ISSTA 2025
Wed 25 - Sat 28 June 2025 Trondheim, Norway

Detecting vulnerabilities in binary files is a challenging task in cybersecurity, particularly when source code is unavailable and the compilation process and its parameters are unknown. Existing deep learning-based detection methods often rely on knowing a binary’s specific compilation settings, which may limit their ability to perform well on other types of binaries. In this research, we provide a thorough comparison of assembly representation and LLVM-IR to identify which representation is more robust and suitable when compilation parameters are unknown. The choice of representation significantly influences detection accuracy. Another contribution of this paper is the way in which we leverage CodeBERT, a transformer-based model that we use as a classification tool for detecting vulnerabilities in cases where the compilation process is unknown.
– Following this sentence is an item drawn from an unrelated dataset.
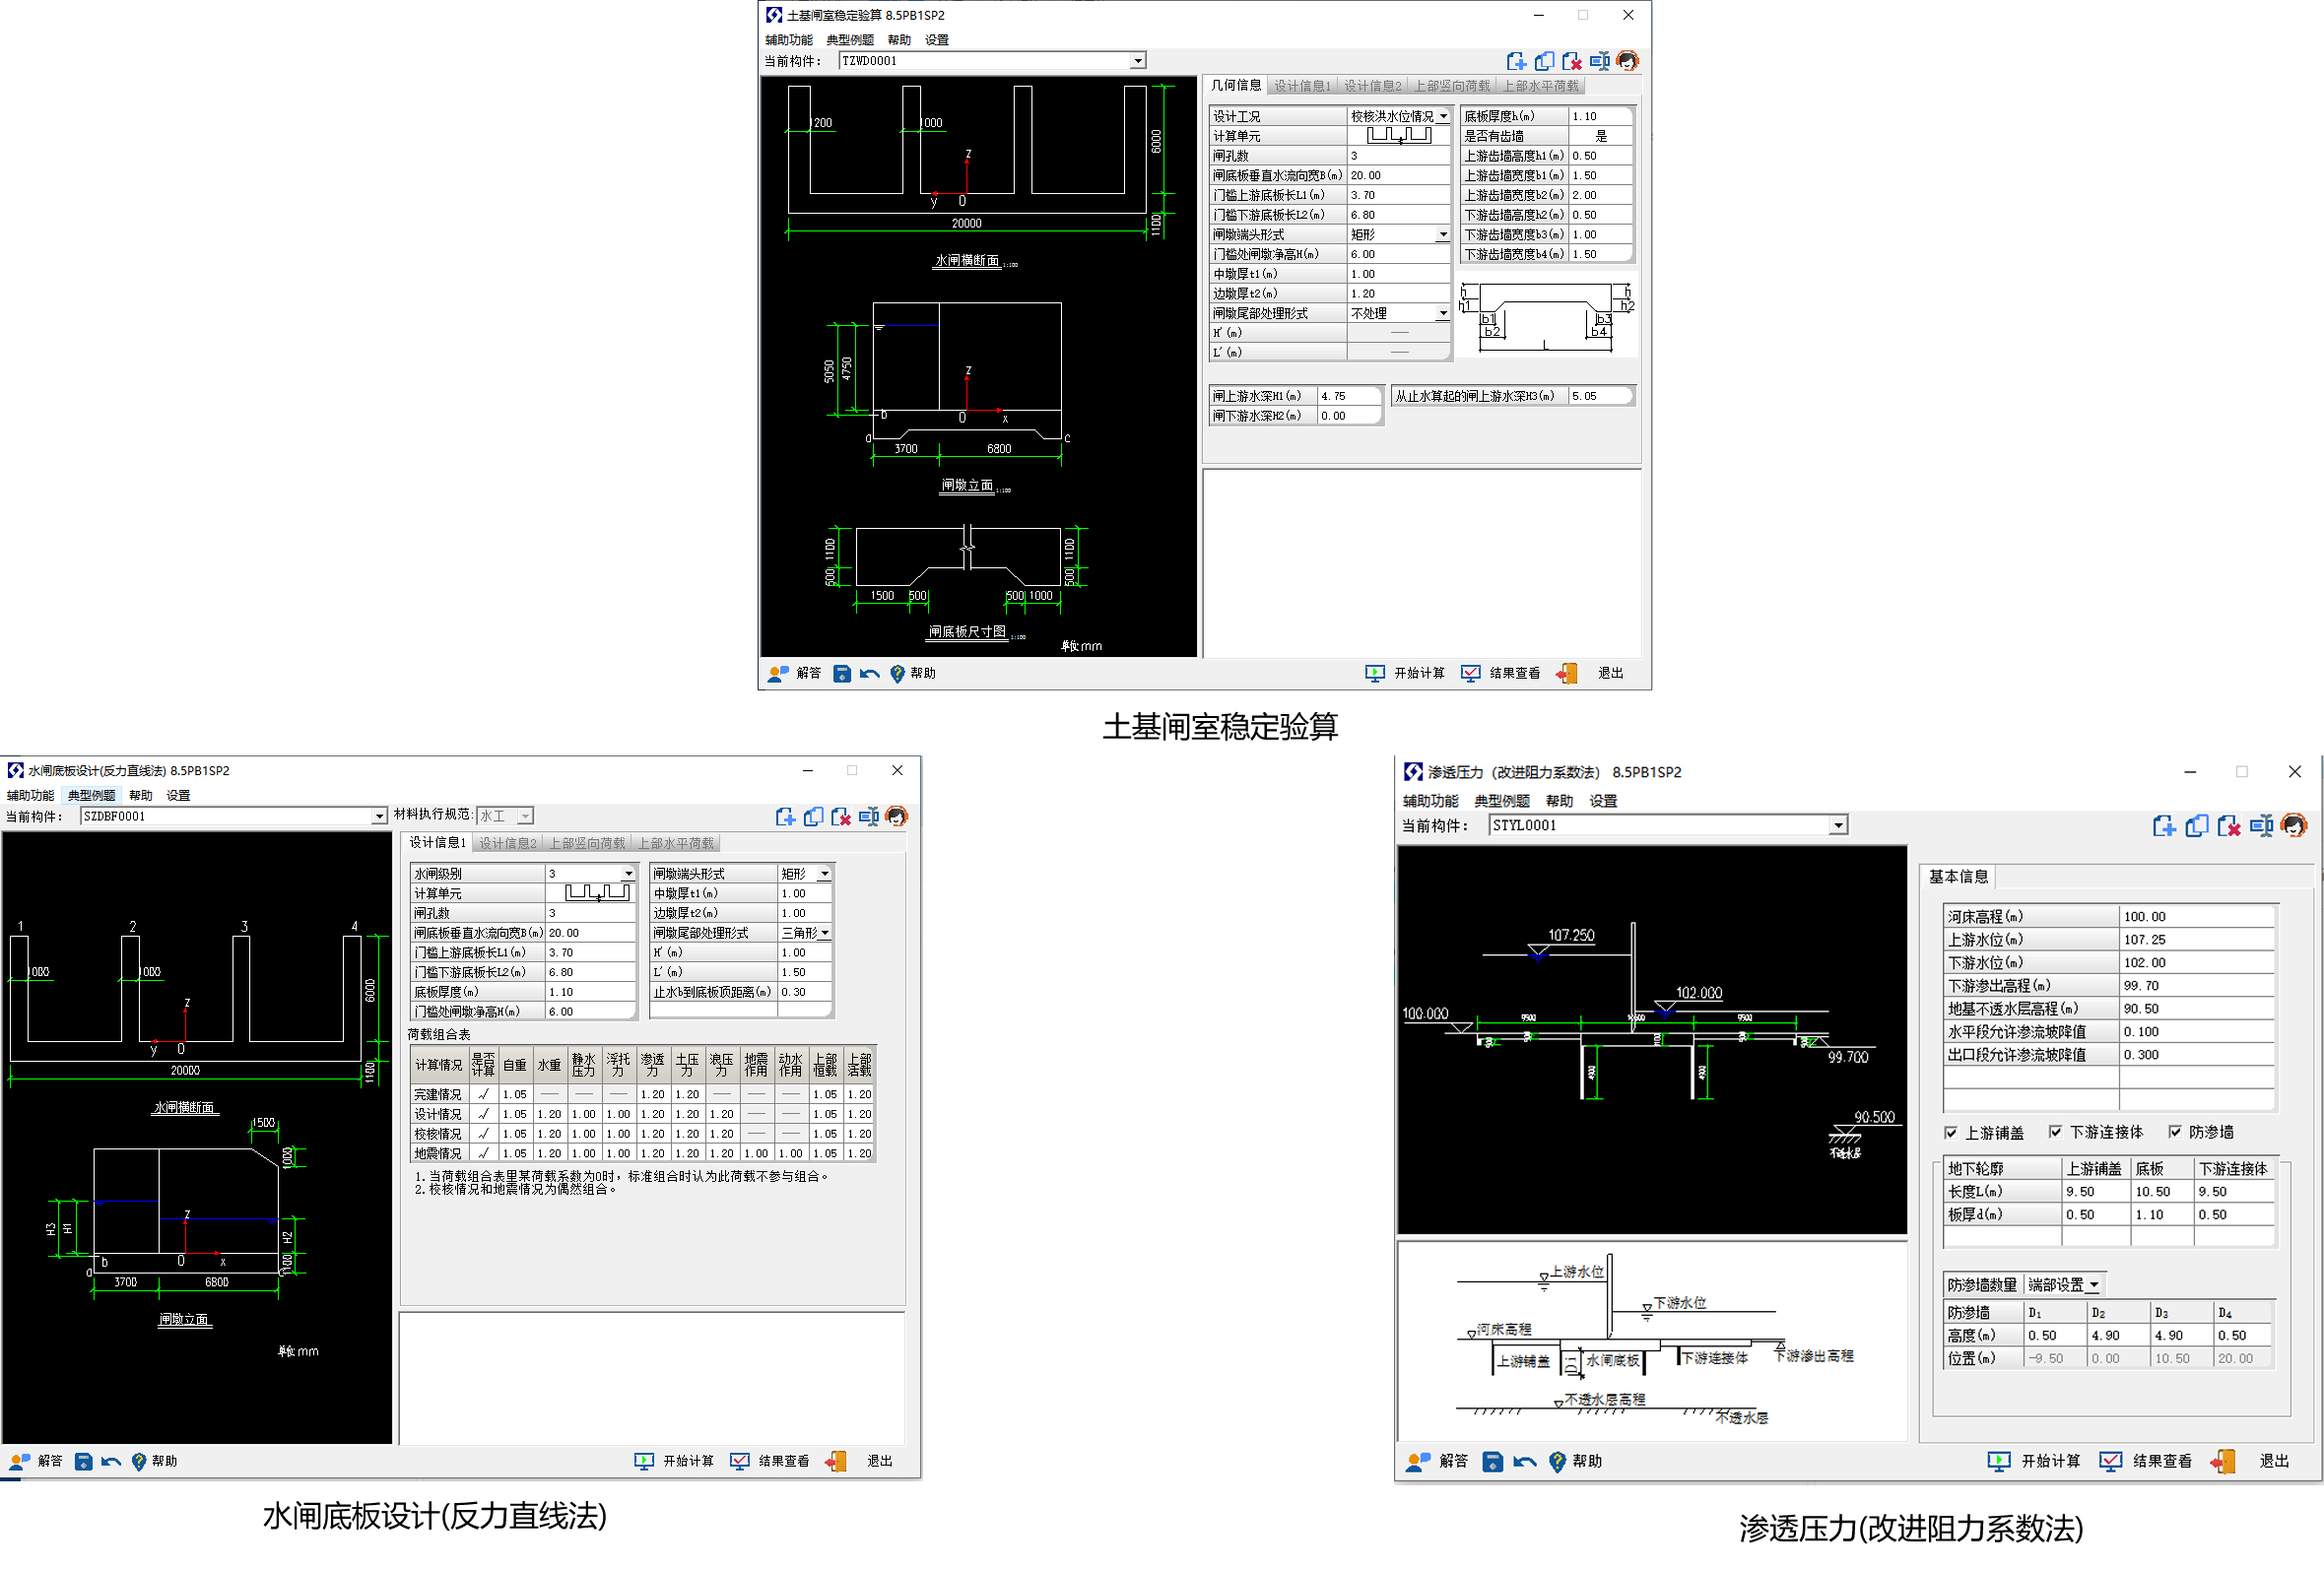This screenshot has width=2324, height=1570.
Task: Expand 当前构件 dropdown showing STYL0001
Action: point(1838,826)
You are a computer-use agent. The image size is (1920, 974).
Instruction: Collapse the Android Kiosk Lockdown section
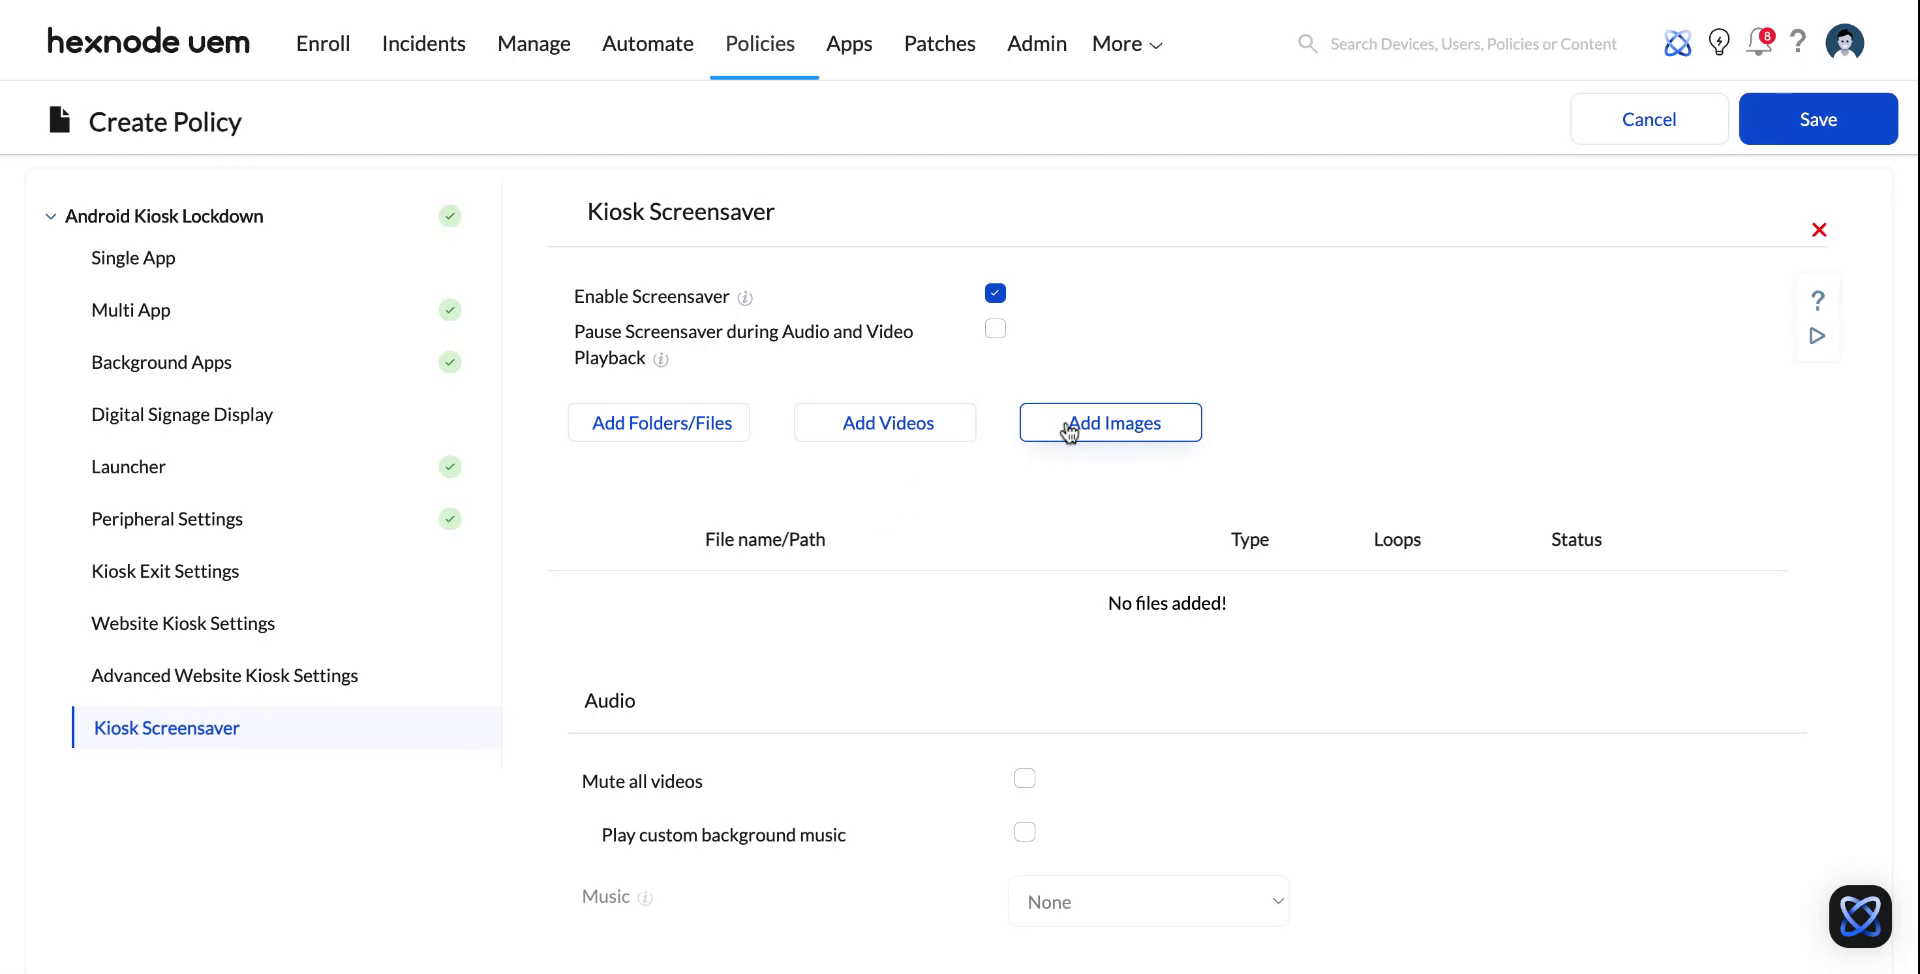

To the best of our knowledge, this is the first study to use a transformer model as a classification tool for multi-class vulnerability detection in the LLVM-IR domain. Prior research has mainly relied on RNNs, which are state-of-the-art for this task. While effective, they can face challenges in capturing long-range dependencies. Transformers are a suitable alternative due to their ability to more effectively model complex relationships across sequences. Their facility in encoding both syntactic and semantic structures makes them well-suited for code analysis. Our results highlight the potential of this approach to improve system security for various binary configurations.